Basically, Umesh armed us with the knowledge to make our React apps smoother and more reliable, saving us hours of debugging headaches. Because, as he pointed out, users might not notice when you prevent memory leaks, but they'll definitely notice when you don't.
Vishnu: LLM Powered Automation with React & Vercel AI SDK
Next up, we had Vishnu, a Software Engineer at CodeWalnut, who made his public speaking debut. Vishnu's talk dove deep into "LLM Powered Automation with React & Vercel AI SDK".
His session was designed with a clear goal: after his talk, everyone in the audience should feel confident enough to build an AI tool themselves. To make sure he hit that mark, Vishnu had two dry run sessions, getting fantastic support from Renu, Sundar, and Nattu. He smartly divided his presentation into three parts to keep everyone engaged and avoid boredom creeping in.
Vishnu explored how to seamlessly integrate Large Language Models (LLMs) with React applications using the Vercel AI SDK, which he aptly called "The Glue". He emphasized "Mastering Prompt art" – essentially, learning how to talk to AI models so they give you exactly what you want. This included techniques like System & Role Prompting and Expert Knowledge Injection.
He used a fantastic example: "ReTitleIQ," an application designed to solve the problem of boring titles for blog posts.
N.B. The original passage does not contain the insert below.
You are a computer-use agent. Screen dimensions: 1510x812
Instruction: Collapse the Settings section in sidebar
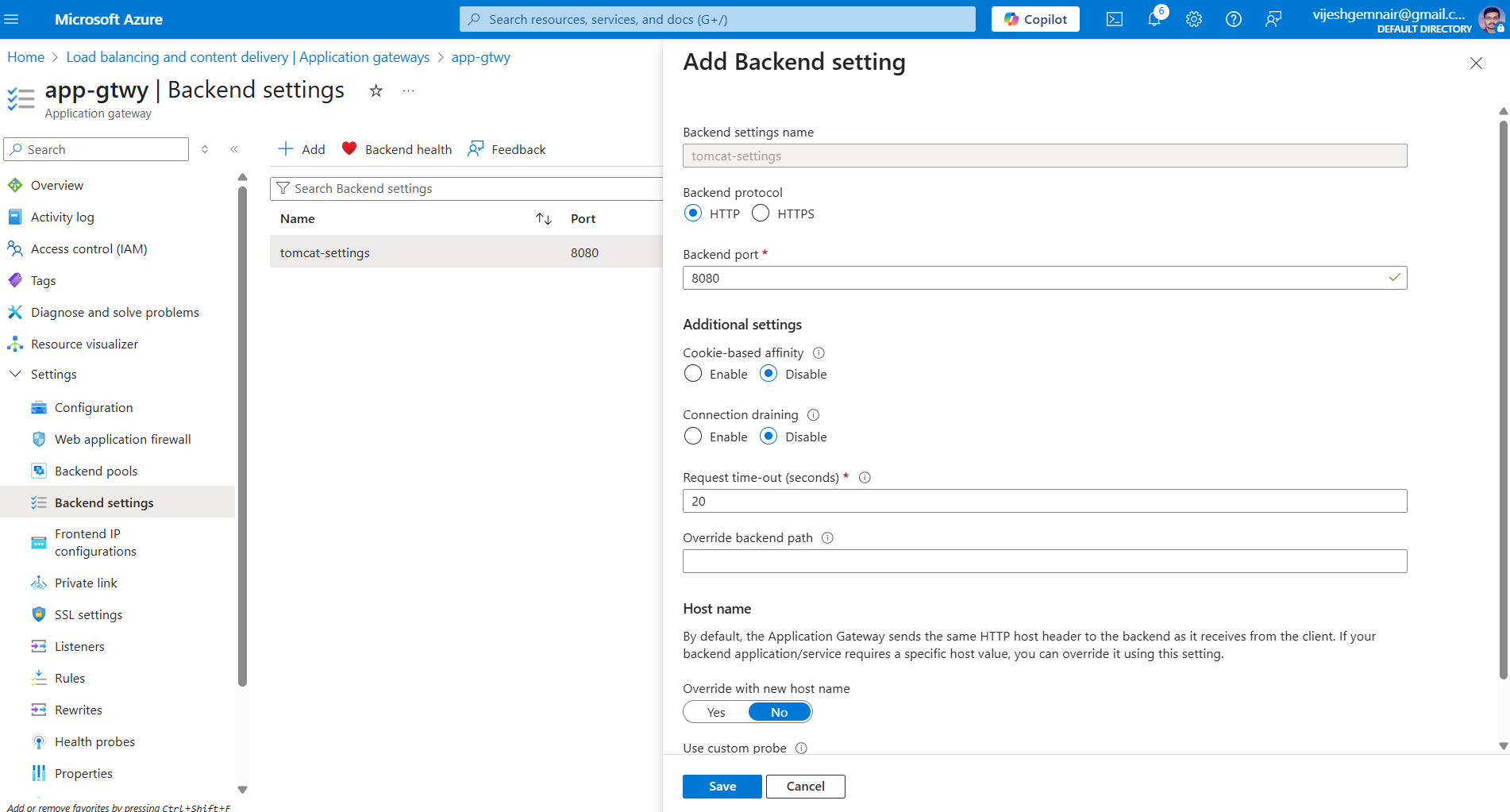pyautogui.click(x=15, y=375)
You know, the kind that are "Terrible for SEO" and "Lacks engagement". ReTitleIQ generates "catchy, SEO-friendly titles" by using industry best practices. Vishnu walked us through how to transform a generic "helpful assistant" AI into a "world-class SEO expert and viral copywriter" just by giving it the right "Role Prompting". He even showed how to feed the model a "Knowledge Base" of proven headline-writing principles to get even better results. The entire tech stack for such an app, including React, Node.js, Vercel AI SDK, and more, was laid out.
The key takeaways from Vishnu's talk were clear: integrate AI easily with the Vercel AI SDK, turn AI into a specialist with Role Prompting, feed it knowledge, and demand structured output (using XML) to avoid the "Developer's Nightmare" of inconsistent, conversational filler from AI. He even invited attendees to clone the ReTitleIQ repo and give it a star – how's that for hands-on learning?
Beyond the Talks: Engagement and Connections
But it wasn't all just serious talks and deep dives! The meet-up fostered engaging sessions, including the competitive React quiz we mentioned earlier. There were plenty of opportunities for attendees to make new connections and engage in one-to-one sharing, fostering a real sense of community. Also, participants were invited to subsequent webinars, ensuring the learning and networking continue long after the meet-up ended.
Conclusion: Thriving Community and Shared Learning
So, what's the big takeaway from this fantastic React Meet-up? Well, for starters, Bangalore's React community is thriving, and innovation is clearly in the air. The diverse range of topics—from performance optimization to AI integration—demonstrated the breadth of challenges and solutions developers are working with today.
Events like these are crucial for driving innovation and collaboration within the developer community. The opportunity to share knowledge, learn from peers, and build connections makes these gatherings valuable for everyone involved.